The second (or third?) time in as many days, somebody "poured cold water in my face", and said my efforts trying to balance work and studying is "useless" and that I should not complain of fatigue. It really got me in a foul mood, and just dragged me deep down (to be fair the person has since apologised through a message). Should have come home and studied, but instead I just put my books to the side and closed my eyess.
I really just hate it to be told that what I do is not valuable work. Sure, I may not be making much money, but finally I have been on a roll and am enjoying the research and writing aspect of my job. Finally, after over a year at my job, I am beginning to feel somewhat important and valued by my colleagues, especially my boss who dropped by earlier today and told me again how he wishes to see me go into a doctorate programme.
Over the past few months, I've edited three volumes that will be published. It's no easy feat, took hours of sitting down and reading through hundreds of pages of sometimes poorly written work of others. And I took on a project to write a chapter on a topic that was of interest but that I knew little about. and at the same time, I've had to also try to study for an exam in January, and now another onecoming up in less than ten days. All the while, I've had to content with poor health and also the emotional upset of going home and commemorating my late parents.
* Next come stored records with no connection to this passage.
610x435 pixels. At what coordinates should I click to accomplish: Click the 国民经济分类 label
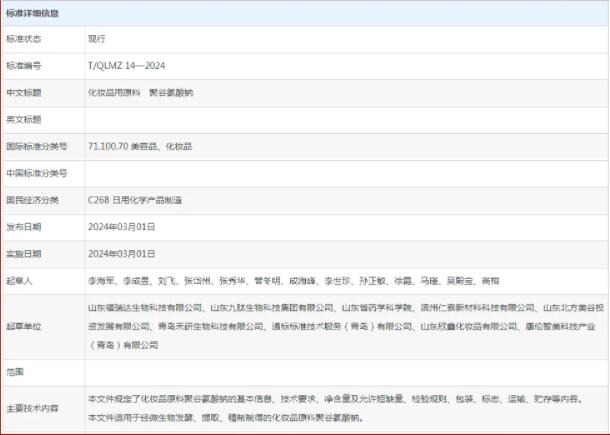[x=32, y=200]
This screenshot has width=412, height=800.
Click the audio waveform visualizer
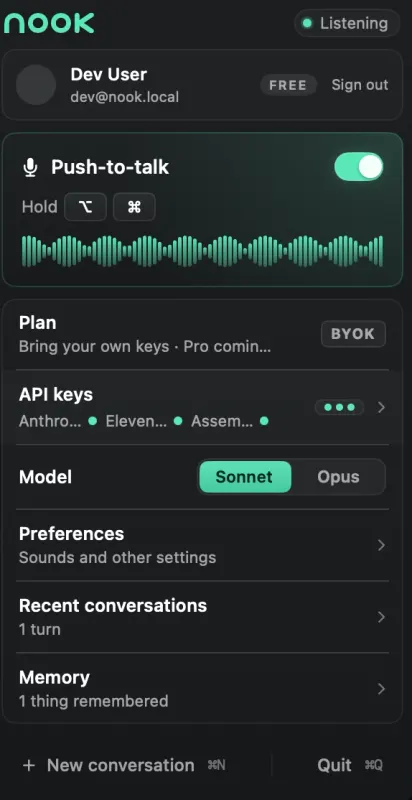pos(202,251)
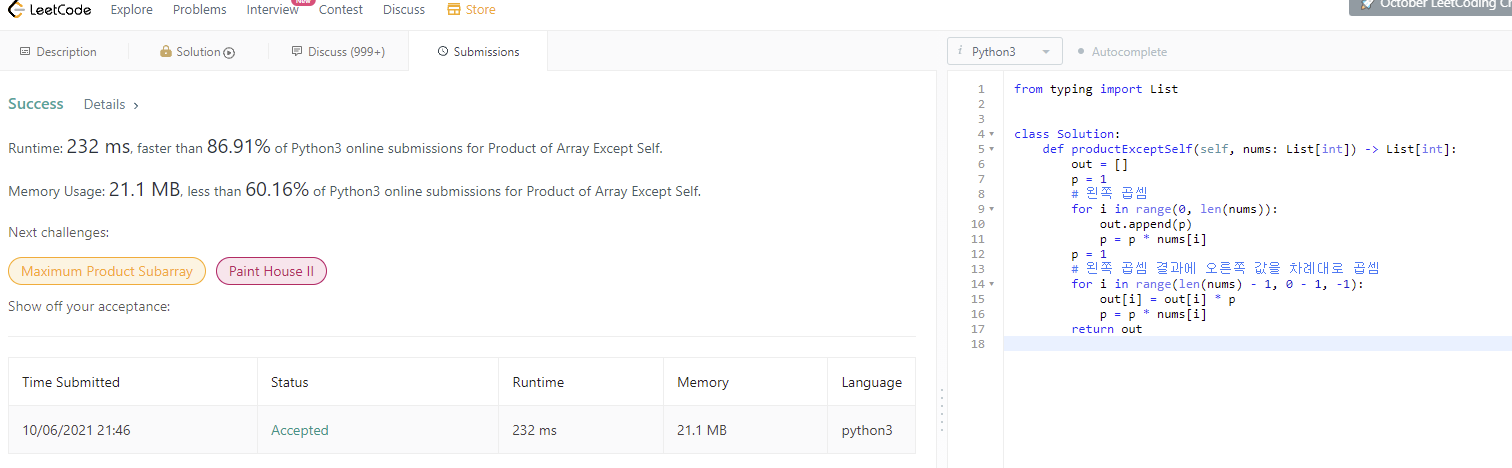Click the Submissions clock icon

[x=443, y=52]
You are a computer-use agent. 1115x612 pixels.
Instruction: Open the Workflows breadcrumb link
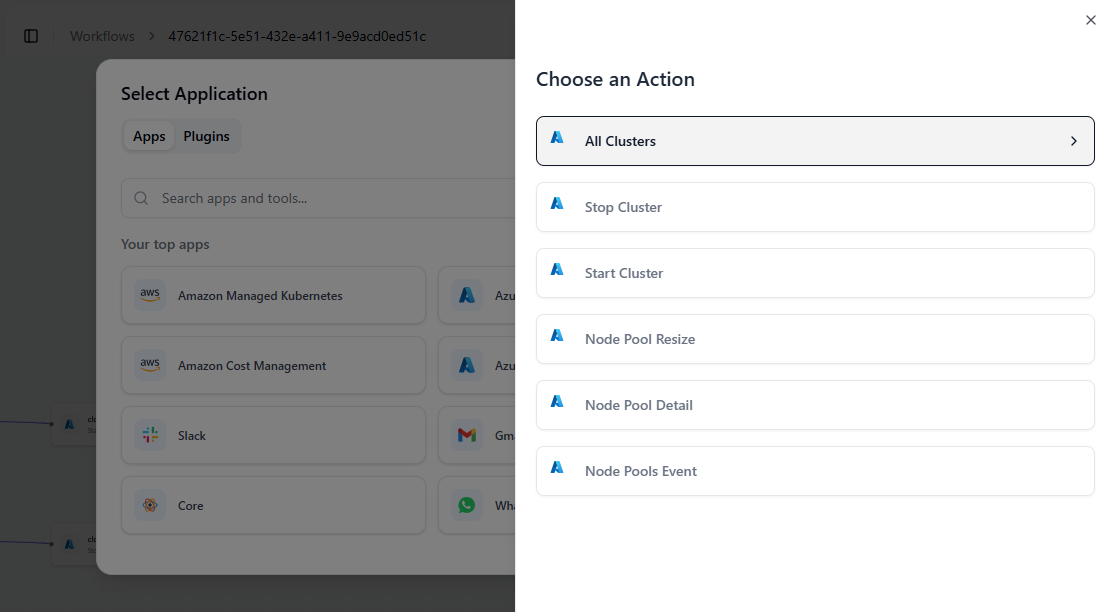pos(102,36)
It's been a stressful few months, and made worse by the fact that my beloved homeland, with each passing day, seems to descent more and more into chaos and ruin. The worry I feel
I'm looking for praise or sympathy, but just some recognition and understanding is enough to make me feel I'm doing something instead of make me feel (as I do now) I'm wasting my life and my time doing useless work.
I am tired. But seems like I have no right to complain because (as someone said) I chose to do these things, and working as a lawyer is nothing compared to the level of work I do now. That may be true, but it just seriously undermines all that I do. And to add salt to injury, today someone came by while I was studying and told me it's pointless to study now because I'll never finish and understand everything till the exam.
What a thing to say to someone trying his best to study and juggle work!
Again, I have to say, it is times like this I wish I had my parents, or someone close, who can be encouraging and speak to me softly, who can empathise and give me a (metaphoric) pat on the back and remind me I am doing ok. My boss seems to think so, he seems to be someone who remembers what I have struggled with and gone through over the past few years, but why does it seem like nobody else does?
Just because I have a smile on my face does not mean Im not hurting still or feeling pain.
Am I just too soft and can't just dismiss people's comments? Should I toughen up and be even more uncaring, like people seem to become when they enter the professional track?
I should probably just suck it up. Or dismiss these people who have no clue what I am going through. Either that, or I will torture myself with echoes of their words and lack of compassion.
Maybe I am just a small boy who is still hurting inside and trying to heal in a world where people seem to out to get you and walk over you because you are easy to push down.